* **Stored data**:
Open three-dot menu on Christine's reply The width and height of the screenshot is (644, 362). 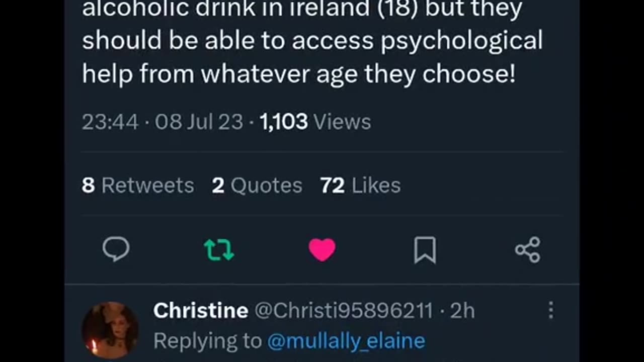coord(551,310)
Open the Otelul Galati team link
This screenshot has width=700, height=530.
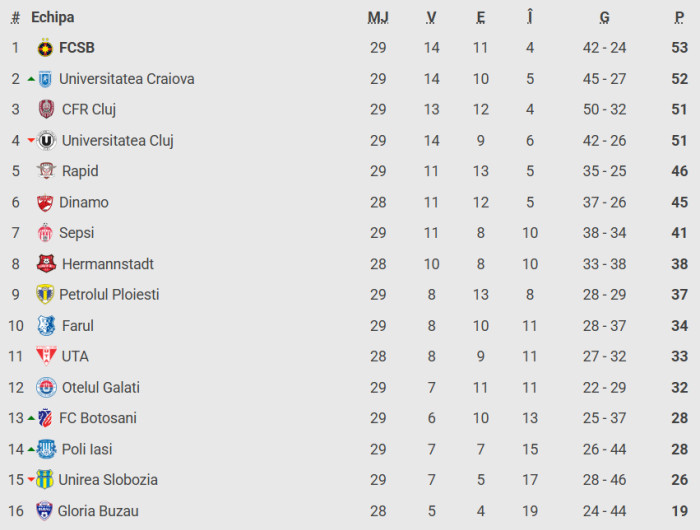pyautogui.click(x=101, y=388)
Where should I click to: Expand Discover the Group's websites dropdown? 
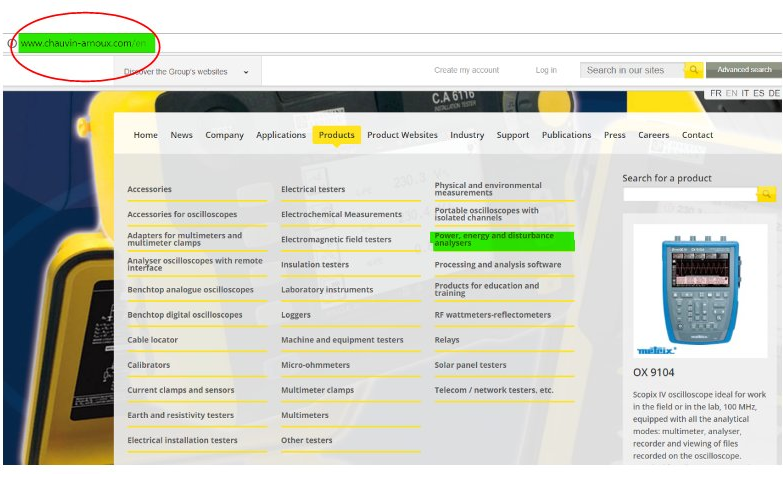(246, 72)
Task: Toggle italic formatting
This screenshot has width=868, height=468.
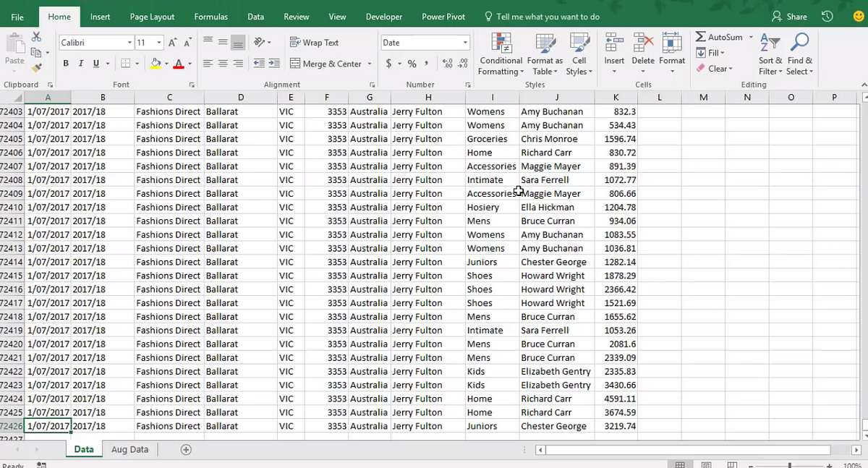Action: [80, 64]
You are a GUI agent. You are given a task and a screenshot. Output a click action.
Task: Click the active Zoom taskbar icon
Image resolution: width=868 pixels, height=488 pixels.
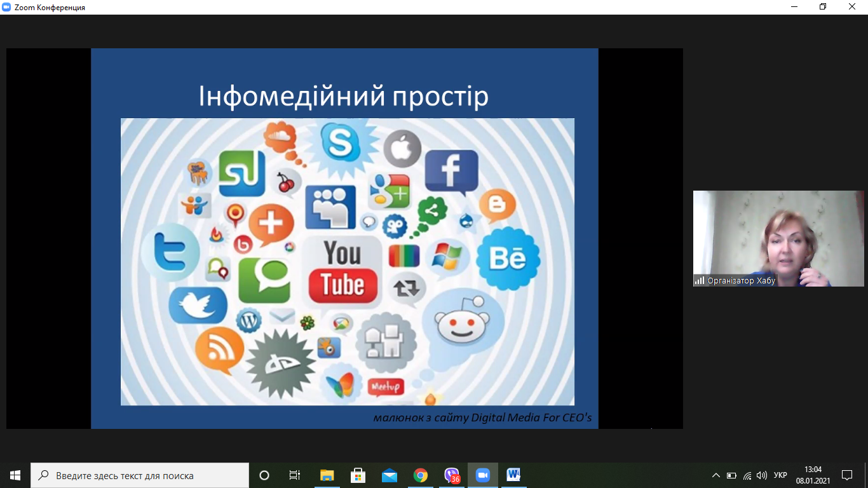pos(483,475)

* **Problem description**: Word for word, set down the lines from the line with "This screenshot has width=700, height=530." through the last line of the entries, and nothing else; the pictures stay out.

* **Answer to this task**:
This screenshot has width=700, height=530.
pyautogui.click(x=101, y=388)
Where should I click to: Expand Discover the Group's websites dropdown? 
(246, 72)
Task: Toggle italic formatting
This screenshot has width=868, height=468.
Action: [80, 64]
You are a GUI agent. You are given a task and a screenshot. Output a click action.
Task: Click the active Zoom taskbar icon
Image resolution: width=868 pixels, height=488 pixels.
pos(483,475)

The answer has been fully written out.